I hadn’t had a chance to collect my thoughts on U of M’s commencement until yesterday, when I sat down and wrote something for the Michigan Review. It’s not really about Obama or what he said—rather, it’s a focus on the protesters, or lack thereof.
It wasn’t long after the announcement of President Obama’s Class of 2010 commencement appearance that rumors of planned protests started swirling. I’d heard that a few hundred Tea Partiers were planning to travel up to Ann Arbor from Ohio and air their grievances before the Obama-obsessed masses filing, zombie-like, into Michigan Stadium.
Their provocative signs would spark a heated debate over the failures of the current administration or, alternatively, definitively prove to the masses just how intolerant all those angry white folks were capable of being.
So after setting out early Saturday morning, fully expecting to be greeted with sights of Ann Arbor police in riot gear struggling to break up the skirmishes between the amassed pro- and anti-Obama factions, I was crestfallen to see an unimpressive dozen or so poncho-wearing malcontents lost in the sea of commencement attendees.
Yes, there were the well-traveled pro-life protesters with their graphic anti-abortion signs—signs that, probably because of their shocking nature, were simply ignored by the majority of those passing by. “Gross!” was the most frequent response I heard, and, as far as I could tell, no insightful pro-choice/pro-life discussions were initiated by any of their poster boards.
By the time the crowd shuffling towards the Big House gates ran the gauntlet of pro-lifers, they were even less interested in hearing what the few Tea Partiers who braved the inclement weather had to say. Or rather, what their signs had to say; they were a disappointingly quiet and respectful lot.
In fact, the megaphone-equipped band of Obama supporters across the street from the Tea Partiers was probably the only obnoxious group of protesters of the day—if only because they were loud (and a bit delusional: incessantly repeating “Obama will only raise taxes on the top one percent” does not make it true).
And they weren’t the only left-leaning activists there to counter the practically nonexistent right-wing threat.

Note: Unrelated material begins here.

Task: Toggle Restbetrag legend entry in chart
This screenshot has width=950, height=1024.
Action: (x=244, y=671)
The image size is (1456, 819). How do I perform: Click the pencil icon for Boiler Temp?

AnnArbor.com reports that “several hundred” individuals gathered nearby Frisinger Park in support of immigration reform and immigrant rights, but to the average commencement attendee like myself, they were all but invisible.
All of the demonstrations lacked real impact largely because their numbers were so miniscule compared to the crowd trying to get into the stadium—a group more concerned with making past the Secret Service security checkpoints and finding friends and relatives (all while keeping dry) than listening to what an activist, rational or not, had to say.

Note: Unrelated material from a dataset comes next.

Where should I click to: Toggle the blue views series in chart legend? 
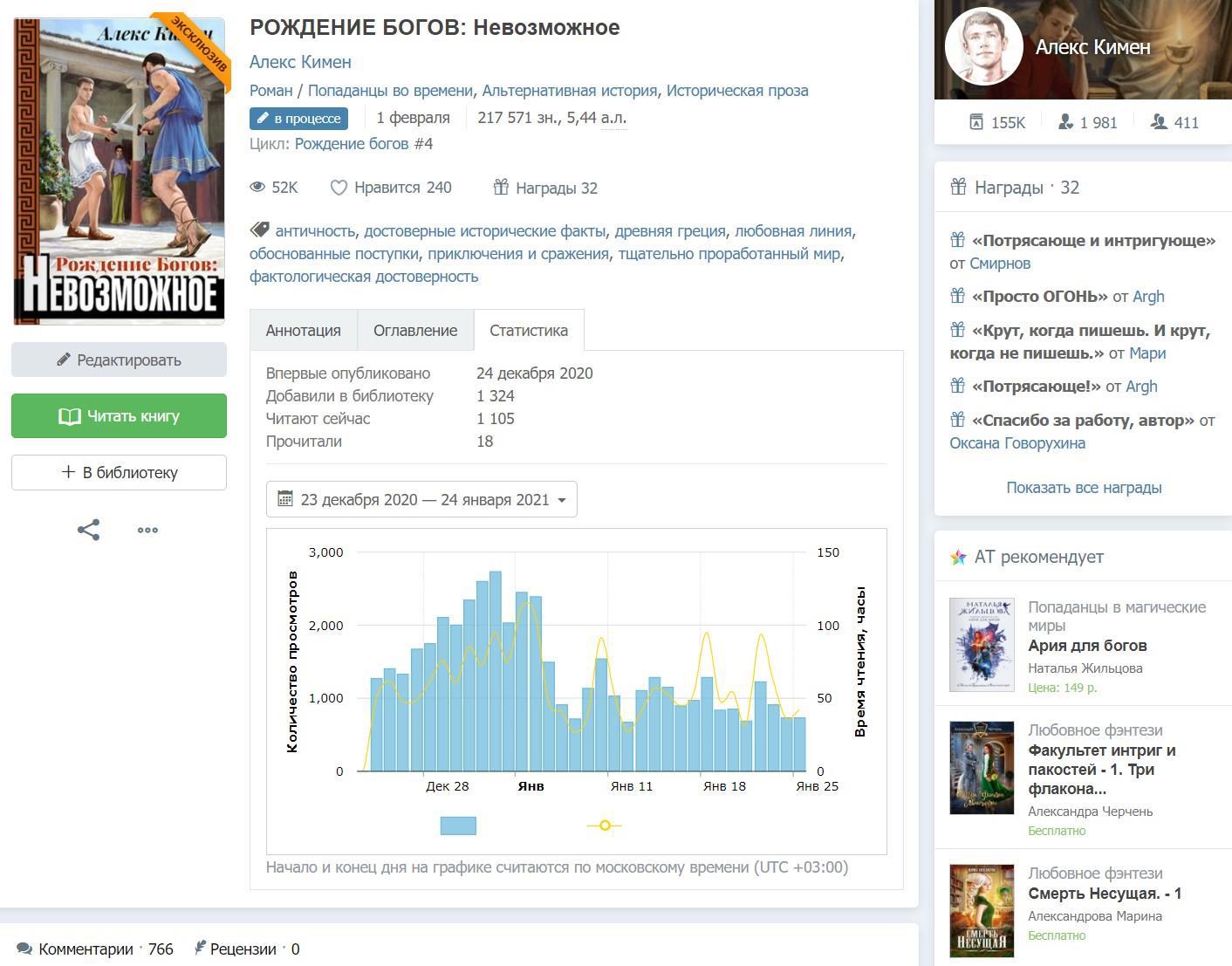coord(458,826)
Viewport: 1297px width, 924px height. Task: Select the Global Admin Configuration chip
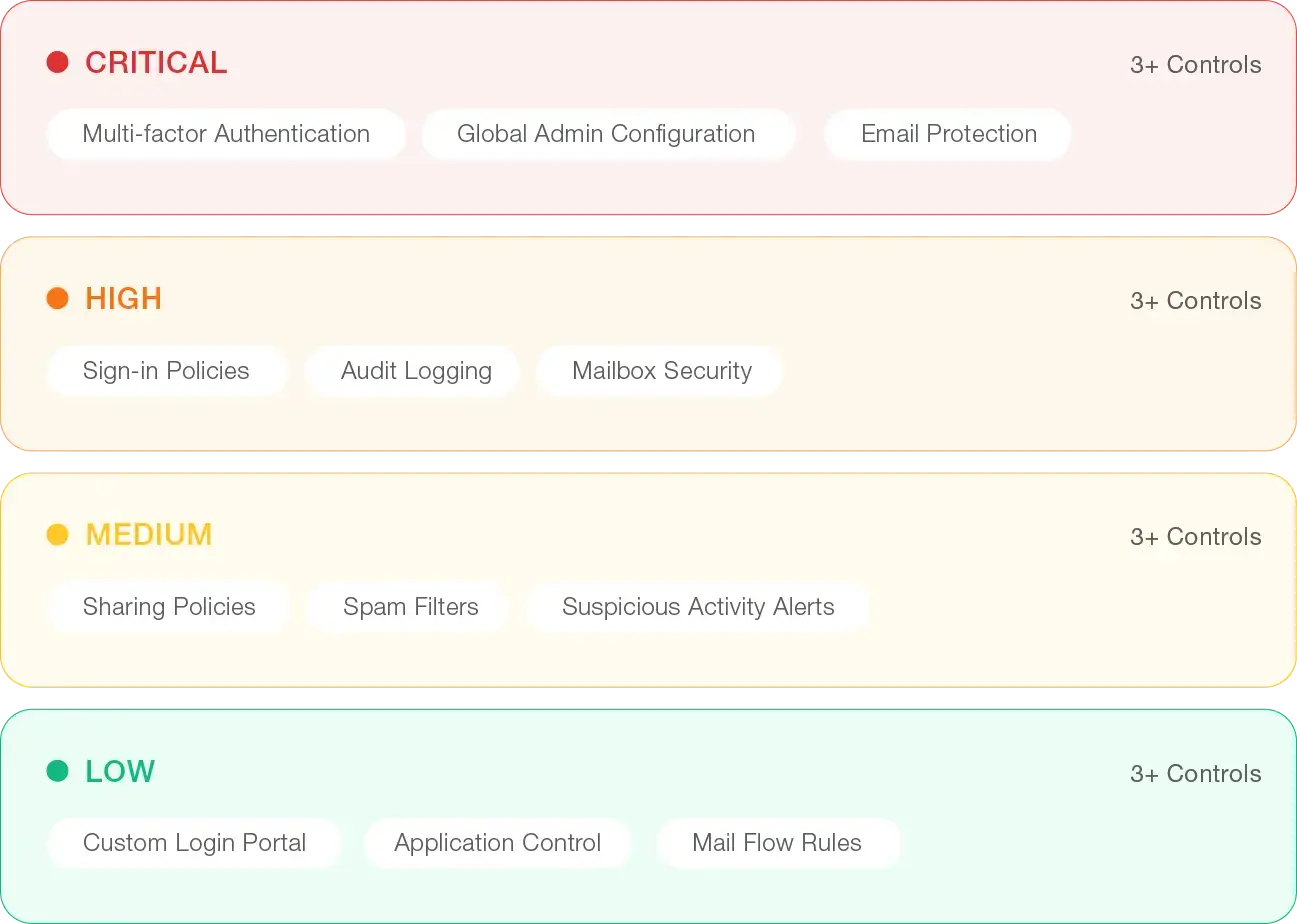coord(606,134)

Even so, I was personally able to catch a few bits and pieces of forced outrage from various individuals while waiting in line. “Why are they trying to turn commencement into something political?” was a commonly overheard, if willfully naive question asked about the Tea Partiers standing sullenly and soggily across the street.
The notion that the day was free of politics was foolish, even if those of us who frequently disagree with Obama were able to largely put our differences aside for a few hours and bask in the prestige of having a standing President grace Ann Arbor with his presence. One cannot bring one of the most polarizing political figures of our time to an event as prominent as the University of Michigan’s commencement and expect there to be no visible dissent.
Perhaps the relative lack of conflict surrounding the commencement ceremony serves to indicate that the civility Obama called for in his address to the graduates is already present to a much greater degree than he is willing to admit. As a libertarian-leaning, self-described “old hippie” I met at a friend’s graduation party later that day put it, “my generation would have been shouting over the speaker” if he said anything untoward.
True, the crowd packing the Big House was fairly liberal, and frankly, Obama didn’t say much of anything that a malcontent like myself could have disagreed with. But citing the utter lack of disruption, I would venture to say that our political discourse is rather more civil than we have been led to believe.